One hot encoding in Sparse datasets

Sparse datasets are those that have zeroes as their values. Sparse datasets also go through One hot encoding in order to convert the categorical variable to a numeric value. Consider the following steps. These will aid you in doing the encoding.

Firstly, you need to import the numpy library along with Scipy. These are a few important libraries that you need to include.

import numpy as np
from scipy.sparse import csr_matrix

As the second step, you need to create a sparse matrix.

X = csr_matrix([[1, 0, 0], [0, 1, 0], [0, 0, 1]])

Thirdly, use the eye function of numpy to encode the sparse matrix. Basically, it curates a square matrix that has entries corresponding to the values in the original matrix as 1. Here, a row implies a category, while a column means a sample. So, at the time of indexing the identity matrix with the original one, wherever the sample comes under a certain category, it is given 1 as the output. However, if no match occurs, it has 0 as the answer.

one_hot_X = np.eye(X.shape[1])[X.tocoo().col]

Finally, you need to see what your encoded matrix looks like. So, we will just use the print function to have a look at the encoded matrix.

print(one_hot_X)

Henceforth, the output is:

[[1. 0. 0.]
 [0. 1. 0.]
 [0. 0. 1.]]

Numpy poses several benefits when we perform one hot encoding. It is used for several numerical calculations. This is due to the following reasons:

Flexibility with many machine learning algorithms.
High speed
Work with large datasets also.

One hot encoding with multiple columns

At times, there may arise a need to encode multiple columns altogether. Numpy supports one hot encoding with multiple columns too.

Firstly, you need to curate an array using numpy. Next up, you have to provide which columns you wish to encode with the help of numpy. After that, use the eye function of numpy to encode the data and specify the columns that need to be encoded. Perform indexing in order to assign either 0 or 1, as mentioned earlier.

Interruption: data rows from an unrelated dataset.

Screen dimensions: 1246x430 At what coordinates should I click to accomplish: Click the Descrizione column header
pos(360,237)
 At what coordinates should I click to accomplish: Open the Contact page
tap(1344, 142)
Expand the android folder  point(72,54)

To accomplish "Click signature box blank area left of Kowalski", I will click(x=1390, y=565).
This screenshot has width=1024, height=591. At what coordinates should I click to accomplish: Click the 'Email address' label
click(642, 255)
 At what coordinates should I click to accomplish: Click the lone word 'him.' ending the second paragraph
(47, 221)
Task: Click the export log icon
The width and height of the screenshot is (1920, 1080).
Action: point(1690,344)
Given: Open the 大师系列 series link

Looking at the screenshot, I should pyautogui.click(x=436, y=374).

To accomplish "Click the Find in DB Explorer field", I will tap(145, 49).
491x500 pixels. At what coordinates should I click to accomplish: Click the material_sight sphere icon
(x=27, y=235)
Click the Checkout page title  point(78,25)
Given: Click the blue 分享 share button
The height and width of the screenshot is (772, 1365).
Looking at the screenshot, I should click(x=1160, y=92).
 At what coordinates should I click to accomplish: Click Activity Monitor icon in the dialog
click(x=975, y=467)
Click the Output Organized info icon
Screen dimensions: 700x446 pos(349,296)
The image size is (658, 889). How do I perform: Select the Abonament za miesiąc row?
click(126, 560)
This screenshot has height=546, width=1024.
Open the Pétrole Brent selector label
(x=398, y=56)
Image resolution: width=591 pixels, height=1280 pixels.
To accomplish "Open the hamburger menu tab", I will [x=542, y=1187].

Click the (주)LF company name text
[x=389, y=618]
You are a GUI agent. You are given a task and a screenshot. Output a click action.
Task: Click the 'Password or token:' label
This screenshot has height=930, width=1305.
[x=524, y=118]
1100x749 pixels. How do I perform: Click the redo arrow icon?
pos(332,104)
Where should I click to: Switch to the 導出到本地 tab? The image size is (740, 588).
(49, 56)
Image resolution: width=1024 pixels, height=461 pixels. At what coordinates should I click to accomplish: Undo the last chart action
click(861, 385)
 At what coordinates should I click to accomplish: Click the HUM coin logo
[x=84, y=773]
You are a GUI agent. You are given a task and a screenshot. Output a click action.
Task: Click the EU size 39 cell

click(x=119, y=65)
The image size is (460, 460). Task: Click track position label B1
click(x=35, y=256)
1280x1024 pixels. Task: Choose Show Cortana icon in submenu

The concatenate() function of numpy concatenates along the column axis at the end.

import numpy as np

# Create a NumPy array from the dataset
X = np.array([[1, 2, 3], [4, 5, 6], [7, 8, 9]])

# Identify the columns to one-hot encode
categorical_columns = [0, 1]

# Create a one-hot encoder using the `np.eye()` function
encoder = np.eye(X.max() + 1)[X[:, categorical_columns]]

# One-hot encode the categorical columns in the dataset
one_hot_X = encoder

# Combine the one-hot encoded columns with the other columns in the dataset
X_combined = np.concatenate([X[:, ~categorical_columns], one_hot_X], axis=1)

# Print the one-hot encoded dataset
print(X_combined)

The Performance Boost

In order to boost the performance, consider a few tips for using numpy onehot.

Assign the same category to the same binary value that has been encoded. Else, it will cause confusion.
Dimensionality reduction techniques are handy in case of a large number of categories in the dataset. Principal component analysis, commonly known as PCA, is one such technique used for dimensionality reduction.
It creates sparse data matrices. These matrices are difficult to work on. Thus, you need to use libraries that create dense matrices only.

FAQS

What are alternative ways of one hot encoding than numpy?

You can use pandas.get_dummies() function,scikit-learn.preprocessing.OneHotEncoder class, or OneHotEncoder class of PySpark.

Conclusion

This blog covers one hot encoding in numpy and draws a comparison between one hot encoding and dummy variables method of encoding.